Elang Angkasa: Perang Tahta

Kingdenie
Chapter #66

Malam Para Pengkhianat

Langit di atas pesisir utara berwarna hitam tanpa bulan, seolah alam semesta sendiri telah menarik tirainya, bersiap untuk menyaksikan sebuah pertunjukan tragedi. Di dalam gubuk nelayan, keputusan telah dibuat. Kata-kata Angkasa, “Kita akan hadapi mereka di sana” menggema di udara yang asin, bukan lagi sebagai sebuah rencana, melainkan sebagai sebuah sumpah. Tidak ada lagi lari. Tidak ada lagi bersembunyi. Ini adalah pertaruhan terakhir mereka, sebuah pertarungan sampai mati di medan perang yang mereka pilih sendiri.

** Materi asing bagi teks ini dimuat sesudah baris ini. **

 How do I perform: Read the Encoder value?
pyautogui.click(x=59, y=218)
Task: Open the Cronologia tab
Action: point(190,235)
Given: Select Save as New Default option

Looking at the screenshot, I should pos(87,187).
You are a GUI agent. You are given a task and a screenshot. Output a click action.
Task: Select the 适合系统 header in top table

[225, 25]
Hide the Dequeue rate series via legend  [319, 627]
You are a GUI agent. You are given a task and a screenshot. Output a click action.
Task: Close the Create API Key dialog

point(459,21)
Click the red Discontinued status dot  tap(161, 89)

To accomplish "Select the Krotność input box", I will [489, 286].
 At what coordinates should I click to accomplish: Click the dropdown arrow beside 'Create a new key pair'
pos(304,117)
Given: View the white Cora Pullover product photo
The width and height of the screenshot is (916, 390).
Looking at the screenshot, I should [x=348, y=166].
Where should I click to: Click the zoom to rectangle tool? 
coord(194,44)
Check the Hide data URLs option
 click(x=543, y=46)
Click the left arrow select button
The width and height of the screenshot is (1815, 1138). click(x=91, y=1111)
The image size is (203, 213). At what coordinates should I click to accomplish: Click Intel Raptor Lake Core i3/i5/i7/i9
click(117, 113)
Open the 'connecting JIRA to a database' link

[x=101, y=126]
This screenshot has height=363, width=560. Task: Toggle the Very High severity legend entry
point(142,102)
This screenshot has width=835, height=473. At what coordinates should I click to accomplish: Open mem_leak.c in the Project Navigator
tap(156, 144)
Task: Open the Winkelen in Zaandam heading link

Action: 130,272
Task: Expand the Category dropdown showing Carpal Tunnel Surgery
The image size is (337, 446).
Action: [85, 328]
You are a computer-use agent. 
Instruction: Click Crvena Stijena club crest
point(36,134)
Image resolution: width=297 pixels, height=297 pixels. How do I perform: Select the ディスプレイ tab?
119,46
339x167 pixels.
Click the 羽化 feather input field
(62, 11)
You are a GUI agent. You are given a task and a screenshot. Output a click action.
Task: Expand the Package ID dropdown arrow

“Kau yakin ini akan berhasil, Ang?” tanya Nova, suaranya pelan, matanya menatap bagan alur komunikasi yang Tio gambar di atas selembar kardus bekas. “Memanggil mereka semua? Para politisi, para polisi korup, para pengusaha yang selama ini hidup di bawah ketakutan? Kau pikir mereka akan mempertaruhkan nyawa mereka untuk kita?”

“Gue enggak tahu,” jawab Angkasa jujur, matanya menatap Tio. “Tapi kita harus coba. Ini satu-satunya kesempatan kita.”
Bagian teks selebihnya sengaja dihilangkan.